Когда старуха ушла, Владимир Петрович передохнул несколько минут и вызвал секретаря. Небрежным тоном, каким обычно говорят о посторонних лицах, он распорядился:
– Пришлите уборщицу. Пусть оботрет паркет после этой гражданки. Наследила, как в конюшне, своими валенками.
Зазвонил телефон. Марина оставила карты, раскиданные в замысловатом пасьянсе, но трубку не сняла. Склонившись над аппаратом, она с любопытством слушала протяжные звонки.
Ей вдруг почудилось, что трубка легонько подпрыгивает. Вот-вот она сама собою соскочит с кривых рогулек, и раздраженный голос Карлинского загнусавит на столике: «Прячетесь? Подойти не желаете?

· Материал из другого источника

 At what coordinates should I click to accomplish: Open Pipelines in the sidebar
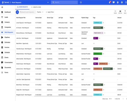tap(7, 37)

Считаете наши отношения порванными?»
Возможность разоблачения была так близка, что Марина перешла в соседнюю комнату и оттуда, невидимая, в полной безопасности, внимала телефонным звонкам.
– Как он мучается, бедный, как он хочет меня! – думала она, торжествуя и вздрагивая при каждом новом трезвоне.
Уже третий месяц Юрий грозил уйти. Или она уступит – или они расстанутся. «Не желаю ни того, ни другого», – отнекивалась Марина. Тогда он дал ей две недели «на женские капризы» и удалился, донимая любовью, пугая одиночеством. Срок подходил к концу.
Телефон, прозвонив ее до мигрени, обиженно смолк, и Марина вернулась на кушетку – к своим картам и сомнениям. Они – совпадали. Были слезы, были письма, были дальние дороги и казенные дома, пара неизвестных валетов обещала приятные хлопоты, но короли от нее уходили один за другим.
Марина не верила в карты, но была вынуждена признать, что с мужем в последнее время – и впрямь – все разладилось. Он перестал ей докучать своими беседами о крепкой семье и взаимопонимании между супругами. Целыми вечерами пропадал где-то и, казалось, забыл, что они – хоть и в ссоре – живут под одной крышей.